Using the data that follows, return exactly the lines from the one that contains "Agustus 2026 (36, 800)" through the one that contains "Januari 2024 (35, 1338)", ends included.

◆ **DATA IN THIS EXERCISE**
· · · ·
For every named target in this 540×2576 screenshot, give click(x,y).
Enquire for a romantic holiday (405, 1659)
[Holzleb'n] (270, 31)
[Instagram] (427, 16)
· · · ·
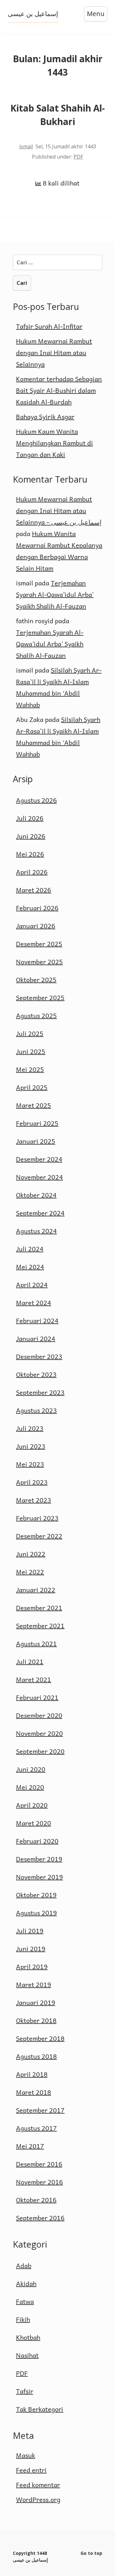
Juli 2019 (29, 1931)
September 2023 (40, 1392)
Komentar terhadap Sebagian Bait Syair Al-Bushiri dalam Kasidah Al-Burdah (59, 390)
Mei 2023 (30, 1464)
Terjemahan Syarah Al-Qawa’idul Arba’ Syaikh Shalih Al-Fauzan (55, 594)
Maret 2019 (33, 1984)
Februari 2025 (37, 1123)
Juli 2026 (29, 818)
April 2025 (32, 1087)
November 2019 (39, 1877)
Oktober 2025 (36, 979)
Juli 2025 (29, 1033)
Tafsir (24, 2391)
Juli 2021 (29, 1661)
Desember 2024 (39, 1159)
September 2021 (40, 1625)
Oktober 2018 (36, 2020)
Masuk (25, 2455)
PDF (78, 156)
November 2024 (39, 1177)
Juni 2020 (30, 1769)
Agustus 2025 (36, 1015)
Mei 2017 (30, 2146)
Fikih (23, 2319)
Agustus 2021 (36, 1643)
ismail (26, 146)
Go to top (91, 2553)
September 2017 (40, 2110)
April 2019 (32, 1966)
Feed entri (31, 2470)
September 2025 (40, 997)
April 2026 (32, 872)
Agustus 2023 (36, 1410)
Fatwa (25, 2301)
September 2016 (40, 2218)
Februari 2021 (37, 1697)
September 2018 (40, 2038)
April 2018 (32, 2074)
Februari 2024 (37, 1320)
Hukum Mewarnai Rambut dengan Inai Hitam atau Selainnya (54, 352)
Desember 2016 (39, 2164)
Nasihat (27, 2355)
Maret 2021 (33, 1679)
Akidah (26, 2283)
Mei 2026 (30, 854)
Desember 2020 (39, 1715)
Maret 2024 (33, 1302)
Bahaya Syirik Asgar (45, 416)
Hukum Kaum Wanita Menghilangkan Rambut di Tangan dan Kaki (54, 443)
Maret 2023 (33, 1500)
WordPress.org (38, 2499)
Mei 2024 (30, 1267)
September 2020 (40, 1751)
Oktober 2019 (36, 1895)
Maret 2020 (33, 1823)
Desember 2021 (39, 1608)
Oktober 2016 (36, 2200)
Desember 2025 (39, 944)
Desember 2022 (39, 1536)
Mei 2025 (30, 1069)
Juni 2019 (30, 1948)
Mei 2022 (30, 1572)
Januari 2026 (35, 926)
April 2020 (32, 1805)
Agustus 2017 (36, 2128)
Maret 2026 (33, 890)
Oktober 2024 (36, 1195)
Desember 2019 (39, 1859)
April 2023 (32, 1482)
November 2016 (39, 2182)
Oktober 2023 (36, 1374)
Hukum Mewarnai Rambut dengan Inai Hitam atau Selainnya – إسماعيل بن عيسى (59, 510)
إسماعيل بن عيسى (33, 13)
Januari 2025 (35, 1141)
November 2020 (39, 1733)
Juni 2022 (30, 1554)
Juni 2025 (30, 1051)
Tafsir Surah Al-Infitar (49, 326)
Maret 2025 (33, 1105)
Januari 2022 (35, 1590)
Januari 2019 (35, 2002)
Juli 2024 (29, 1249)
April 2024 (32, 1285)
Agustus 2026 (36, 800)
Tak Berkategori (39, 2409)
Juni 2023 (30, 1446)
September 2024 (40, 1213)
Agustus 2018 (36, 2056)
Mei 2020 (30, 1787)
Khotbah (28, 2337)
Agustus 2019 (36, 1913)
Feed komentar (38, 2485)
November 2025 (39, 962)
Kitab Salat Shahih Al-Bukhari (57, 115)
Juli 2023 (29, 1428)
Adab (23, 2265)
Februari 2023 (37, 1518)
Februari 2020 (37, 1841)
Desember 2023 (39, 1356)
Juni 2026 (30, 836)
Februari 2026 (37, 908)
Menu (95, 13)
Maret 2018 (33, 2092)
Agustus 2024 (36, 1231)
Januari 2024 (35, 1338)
· · · ·
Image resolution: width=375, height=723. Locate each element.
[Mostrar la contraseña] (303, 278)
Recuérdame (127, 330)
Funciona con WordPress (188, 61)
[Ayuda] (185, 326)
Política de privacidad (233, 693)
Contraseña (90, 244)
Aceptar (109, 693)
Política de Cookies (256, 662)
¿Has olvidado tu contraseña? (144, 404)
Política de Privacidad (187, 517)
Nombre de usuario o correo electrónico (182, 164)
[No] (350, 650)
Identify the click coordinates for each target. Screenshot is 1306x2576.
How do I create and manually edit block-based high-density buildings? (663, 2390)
· · · ·
◆ **EXERCISE RESULT**
Agustus 2026 (36, 800)
Tak Berkategori (39, 2409)
Juni 2023 (30, 1446)
September 2024 (40, 1213)
Agustus 2018 (36, 2056)
Mei 2020 (30, 1787)
Khotbah (28, 2337)
Agustus 2019 (36, 1913)
Feed komentar (38, 2485)
November 2025 (39, 962)
Kitab Salat Shahih Al-Bukhari (57, 115)
Juli 2023 (29, 1428)
Adab (23, 2265)
Februari 2023 (37, 1518)
Februari 2020 (37, 1841)
Desember 2023 (39, 1356)
Juni 2026 (30, 836)
Februari 2026 (37, 908)
Menu (95, 13)
Maret 2018 (33, 2092)
Agustus 2024 (36, 1231)
Januari 2024 (35, 1338)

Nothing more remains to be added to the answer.